Workers strike in Belarus as opposition leader urges unity

Bloomberg

Belarus opposition leader Svetlana Tikhanovskaya said she’s ready to be interim president in place of incumbent Alexander Lukashenko as national strikes were starting a day after the country’s biggest opposition protest.
“I am ready to take responsibility and act in this period as national leader” until new presidential elections are held, Tikhanovskaya said in a video address published on Monday, in which she called for unity. “Genuine, honest, and transparent elections that will unquestionably be recognised by the international community.”
As Tikhanovskaya spoke from exile in Lithuania, thousands of employees in major Belarusian state-run factories walked out in support of calls for a general strike.
Lukashenko dismissed the strikers as a small minority of workers during a visit on Monday to the Minsk Wheel Tractor Plant, saying “If they don’t want to work, we won’t force them,” state TV reported.
Crowds of people, including workers from other factories, gathered outside the gates of the plant, booing Lukashenko and chanting for him to resign. Employees also interrupted
the president as he spoke inside the plant, calling on him to go, according to video posted on Telegram by the Nexta news service.

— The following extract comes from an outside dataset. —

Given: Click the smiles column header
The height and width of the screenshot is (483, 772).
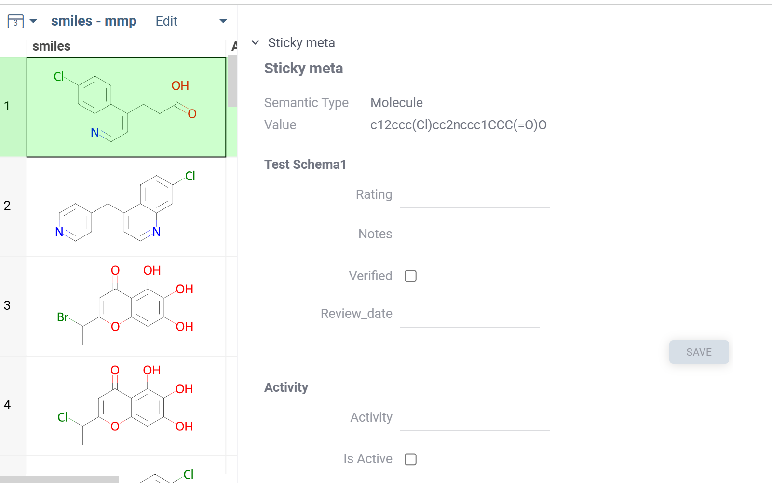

Tikhanovskaya’s campaign ally, Maria Kalesnikava, urged striking workers to nominate representatives to a national
coordination council being formed by the opposition movement. The strikes started after hundreds of thousands of people joined peaceful rallies in the capital, Minsk, and in cities across the country calling for Lukashenko’s resignation and the release of detainees.
After thousands were detained in brutal police crackdowns in the days that followed the disputed August 9 presidential election, security forces have largely stood aside since last week as the protests swelled amid public anger.
Lukashenko, who held his own much smaller rally, has appealed to Russia for support, twice speaking to Russian President Vladimir Putin during the weekend.
Russia is ready to provide assistance to Belarus in “resolving the problems” that arose after the election, including within the countries’ security alliance “if necessary,” the Kremlin said in a statement.
It’s unclear how Russia could provide assistance through the collective defense pact unless there was an external threat to Belarus, said Fyodor Lukyanov, head of the Council on Foreign and Defense Policy, a research group that advises the Kremlin. “I think this is Lukashenko’s move to scare his own people — ‘if not me, then Putin’,” Lukyanov said.
The protests, which started with Lukashenko’s claim of a landslide victory with 80% of the vote, have spiraled into the largest ever seen in Belarus, fuelled by anger at the severity of the police violence, including accusations of torture and the deaths of at least two people.
The Kremlin was betting that Lukashenko would manage to extend his 26-year rule for a sixth term, with his harsh tactics leaving him isolated in the West and ever more dependent on Russia.
Lukashenko has been resisting Russian demands for closer political and economic integration, wary of a takeover by his larger neighbour.